Zig-zag patterns in the bus station’s brick plinth are a reference to the coal seam beneath the site.

Grimshaw Architects conceived its new Stoke Bus Station as a sparkling ‘found’ object in the landscape, inspired by such diverse references as the Staffordshire Hoard of gold and silver metalwork, and a coal seam running beneath the site. 

A key component is the wall of local Staffordshire Slate Blue Smooth brick. This forms a curved plinth along the 120m long elevation of the toroid-shaped building. This is topped with an aluminium roof, which extends into the adjacent square as a canopy.

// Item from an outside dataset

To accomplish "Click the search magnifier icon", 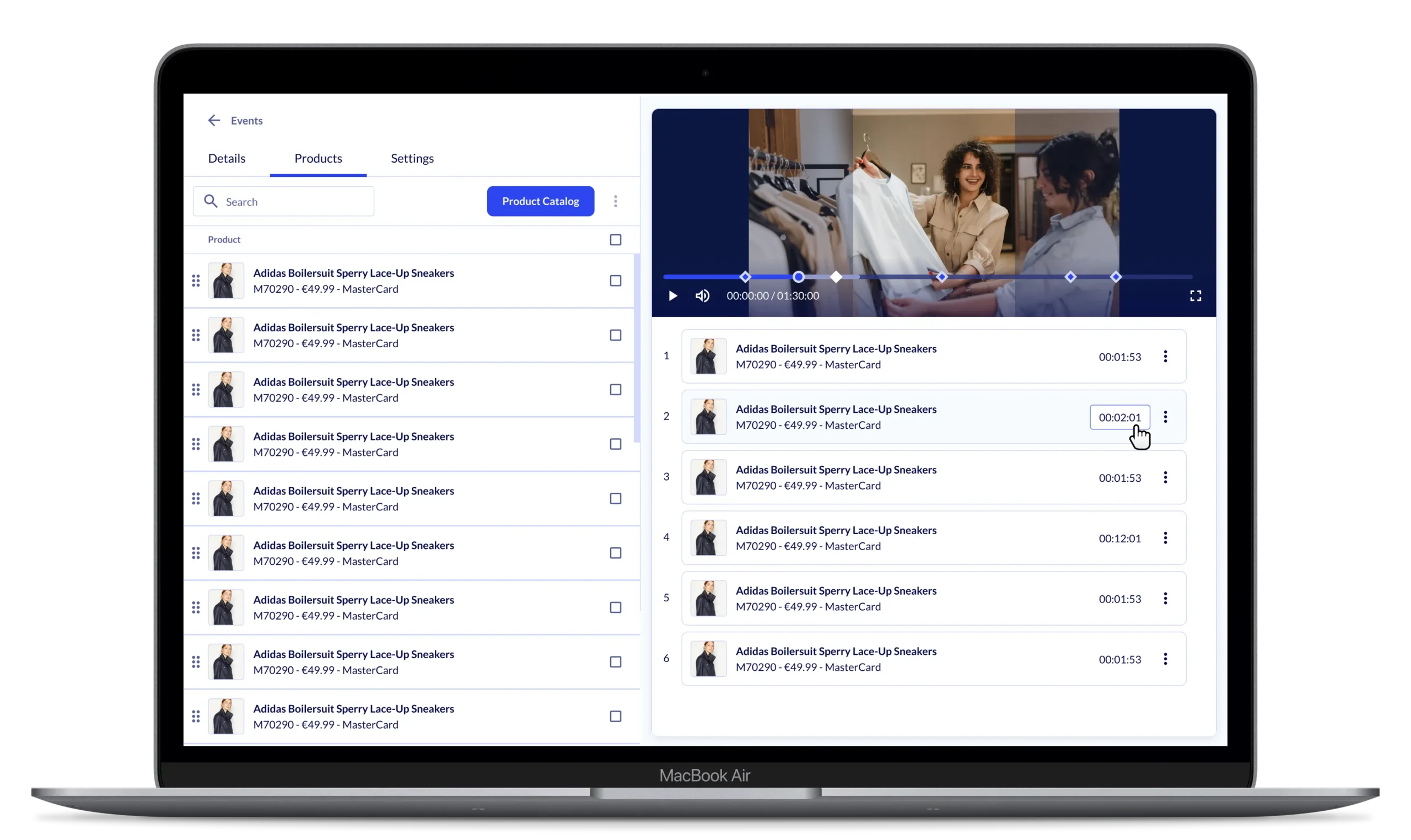I will click(x=211, y=202).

Textured headers are combined with stretchers in the elevation to the bus drivers’ accommodation, which slots in beneath the bus station’s projecting canopy (below).
Textured headers are combined with stretchers in the elevation to the bus drivers’ accommodation, which slots in beneath the bus station’s projecting canopy (below). · Credit: Jim Stephenson

The plinth acts as a retaining wall to form the outer edge to the bus station, situated alongside a roundabout in the Hanley district on a major route into the city centre. Bus bays line the glazed inner edge, with passenger facilities housed within the concourse in-between. Drivers’ accommodation is situated in an orthogonal block at the entrance of the concourse, in the same blue brick.

As well as dealing with the level changes across the site, the brink plinth with its zig-zag pattern is a reference to both the coal seam and the local tradition of craftsmanship. This helped to embed the building in the local context and create a sense of place, says project architect Diarmuid Bradley.

Bus station’s projecting canopy
Bus station’s projecting canopy · Credit: Jim Stephenson

The linear brick pattern is achieved with stack-bonded variations of stretchers and headers, and with variations of either flush, stepped-in, or stepped-out brickwork. The form was a challenge to the bricklayers, requiring eye-adjustments to achieve the curve. In total, the project used 60, 000 Staffordshire blue bricks, 19,500 special bricks and used a further 15,000 glazed bricks internally.

Even if passengers are oblivious to the poetic references to found objects, coal seams and treasure hoards, they can at least appreciate the much-needed shelter provided by this new city landmark.